Spring 2002
Programming Assignment 1: A simple Napster style peer to peer file sharing system
Due: Feb 28th - in class
(for off-campus students - 14 days after viewing Lecture 5)
This project has two purposes: first to get you familiarize with sockets/RPCs/RMIs, processes, threads; second to learn the design and internals of a Napster-style peer-to-peer (P2P) file sharing system.
You can be creative with this project. You are free to use any programming languages (C, C++, Java, etc) and any abstractions such as sockets, RPCs, RMIs, threads, events, etc. that might be needed.
If you are not familiar with Napster, the following links provide some background about the technology.
Another introduction to P2P file-sharing at http://www.limewire.com/index.jsp/p2p
In this project, you need to design a simple P2P system that has two components:
A central indexing server. This server indexes the contents of all of the peers that register with it. It also provides search facility to peers. In our simple version, you don't need to implement sophisticated searching algorithms; an exact match will be fine. Minimally, the server should provide the following interface to the peer clients:
register (peer id, file name, ...) -- invoked by a peer to register all its files with the indexing server. The server then builds the index for the peer. Other sophisticated algorithms such as automatic indexing are not required, but feel free to do whatever is reasonable. You may provide optional information to the server to make it more 'real', such as the clients bandwidth, etc.
lookup (file name) -- this procedure should search the index and return all the matching peers to the requestor.
A peer. A peer is both a client and a server.
As a
client, the user specifies a file name with the indexing server
using "lookup". The indexing server returns a list of all other
peers that hold the file. The user can pick one such peer and the
client then connects to this peer and downloads the file.
As a
server, the peer waits for requests from other peers and sends the
requested file when receiving a request.
Minimally, the peer server should provide the following interface
to the peer client:
download (file name) -- invoked by a peer to download a file from another peer.
Other requirements:
Deploy at least 3 peers and 1 indexing server. They can be setup on the same machine (different directories) or different machines. Each peer has in its shared directory (all of which are indexed at the indexing server) at least 10 text files of varying sizes (for example 1k, 2k, ..., 10k). Make sure some files are replicated at more than one peer sites (so your query will give you multiple results to select).

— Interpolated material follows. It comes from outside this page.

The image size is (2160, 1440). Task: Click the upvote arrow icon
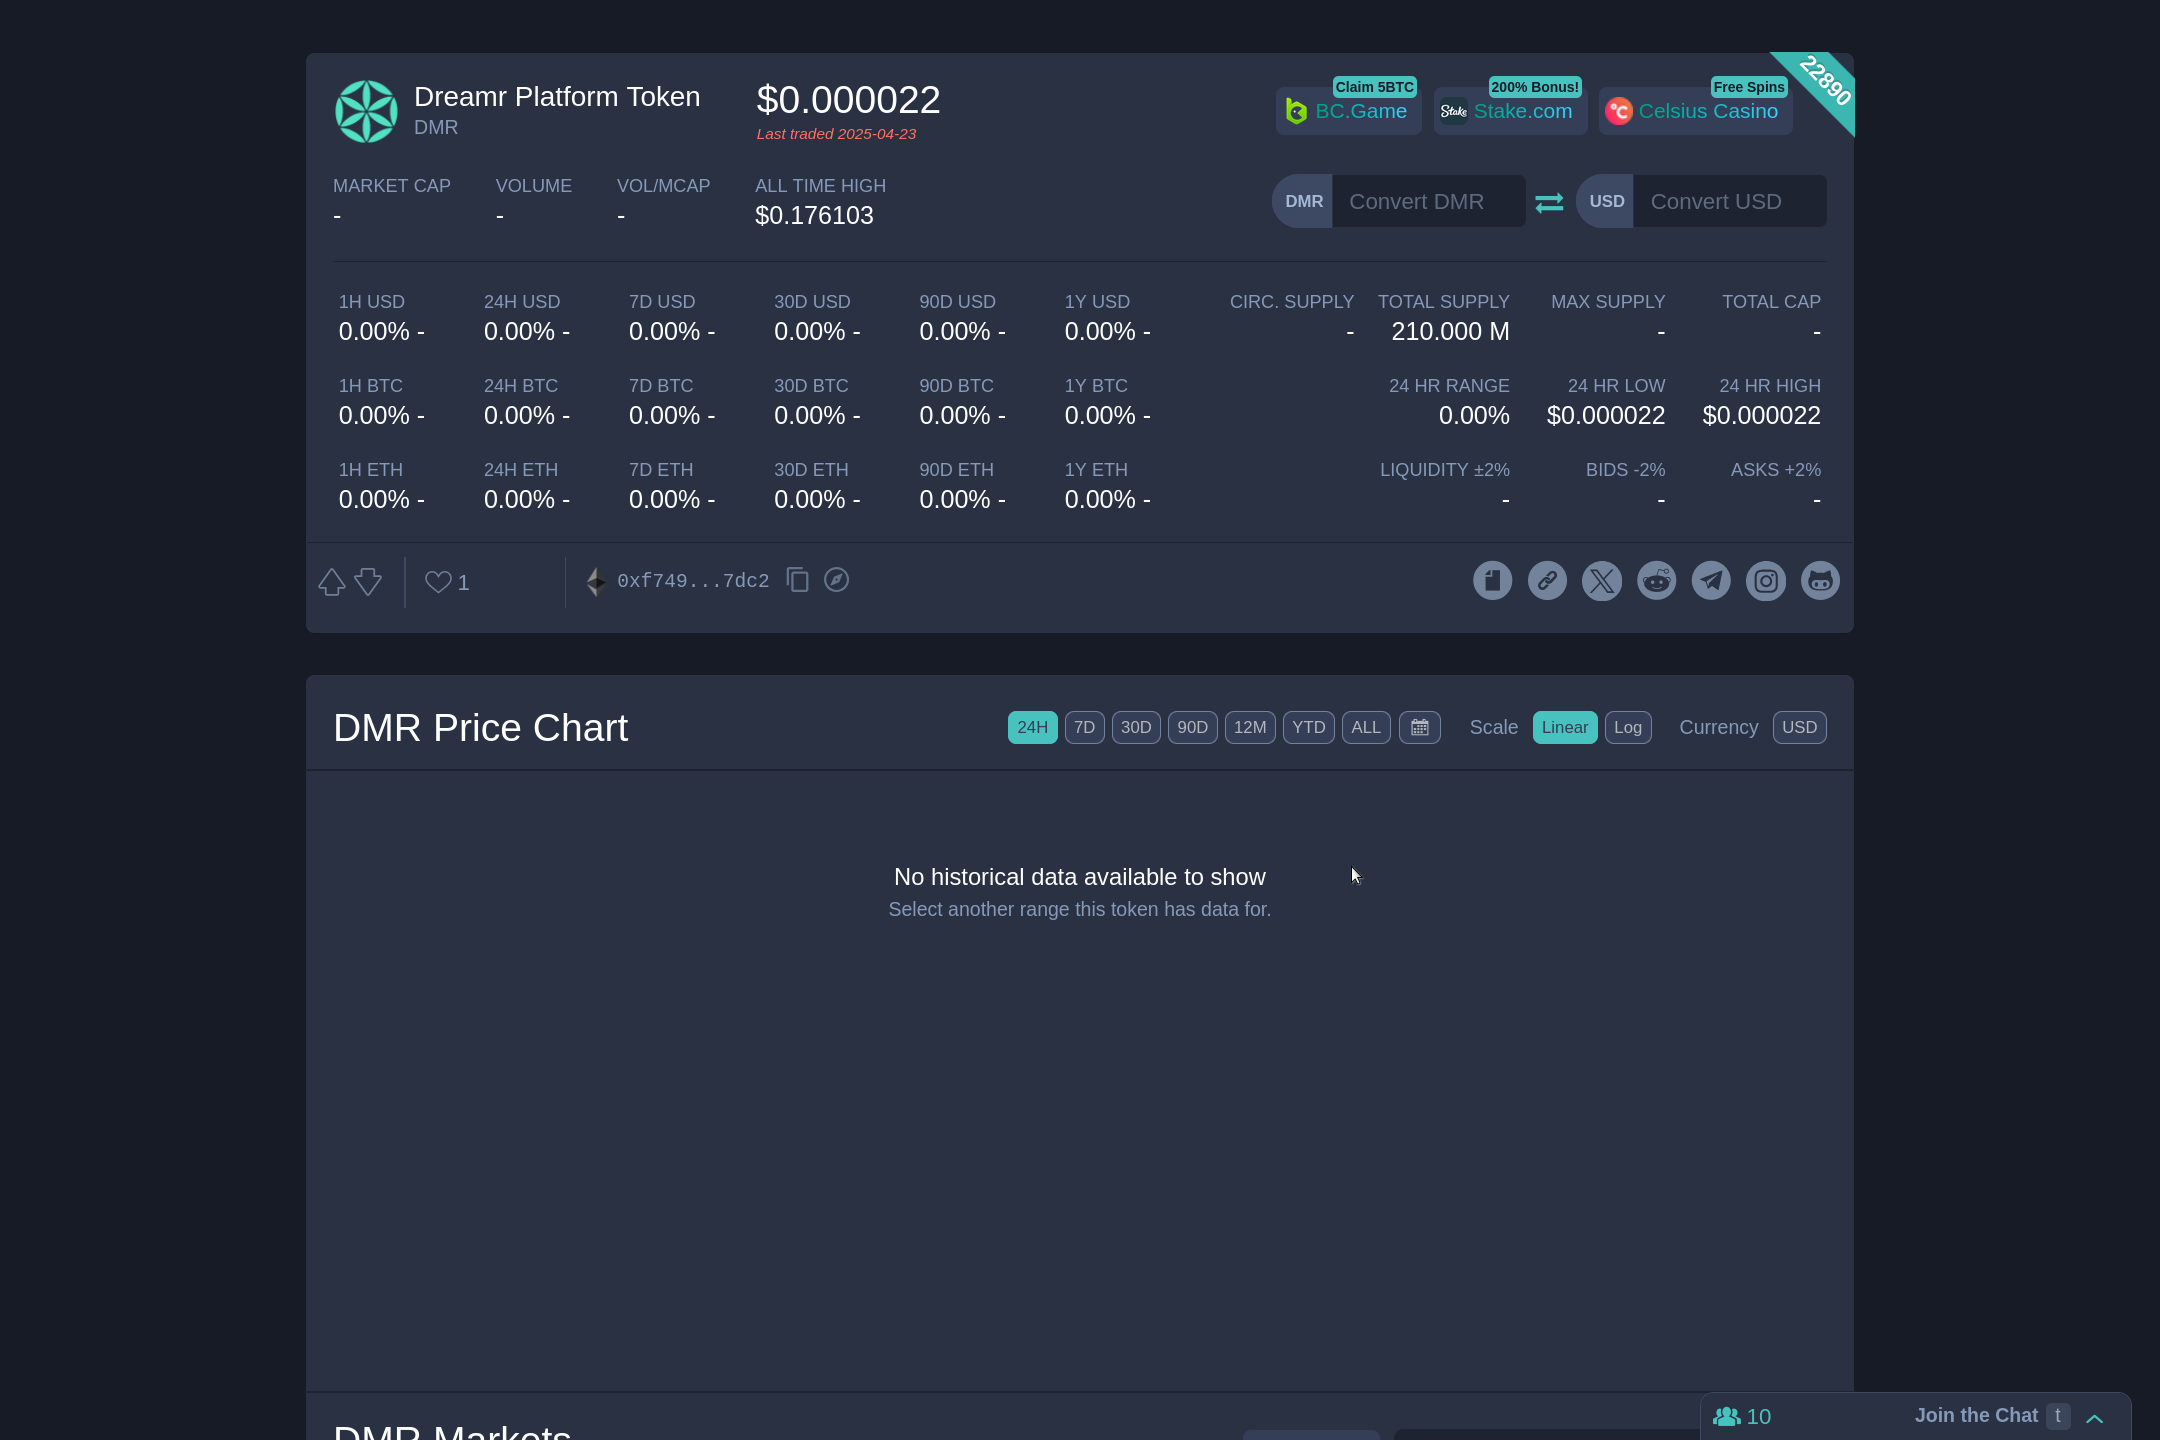[332, 582]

Do a simple experiment study to evaluate the behavior of your system. Compute the average response time per client search request by measuring the response time seen by a client for , say, 1000 sequential requests. Also, measure the response times when multiple clients are concurrently making requests to the indexing server, for instance, you can vary the number of concurrent clients (N) and observe how the average response time changes, make necessary plots to support your conclusions.
When you have finished implementing the complete assignment as described above, you will submit your solution in the form of printouts.
Each program must work correctly and be documented. You should hand in:
- A copy of the output generated by running your program. When it downloads a file, have your program print a message "display file 'foo'" (don't print the actual file contents if they are large). When a peer issues a query (lookup) to the indexing server, having your program print the returned results in a nicely formatted manner.
- A seperate (typed) document of approximately two pages describing the overall program design, a description of "how it works", and design tradeoffs considered and made. Also describe possible improvements and extensions to your program (and sketch how they might be made).
- A program listing containing in-line documentation.
- A seperate description of the tests you ran on your program to convince yourself that it is indeed correct. Also describe any cases for which your program is known not to work correctly.
- Performance results.
Let us not waste a lot of trees. So, if any of the above turn out to be large, just save the relevant information in a file, leave it on your EDLAB account and submit the name of the file.
Grading:
- Program Listing
- works correctly ------------- 50%
- in-line documentation -------- 15%
- Design Document
- quality of design ------------ 15%
- understandability of doc ------- 10%
- Thoroughness of test cases ---------- 10%
Grades for late programs will be lowered 12 points per day late.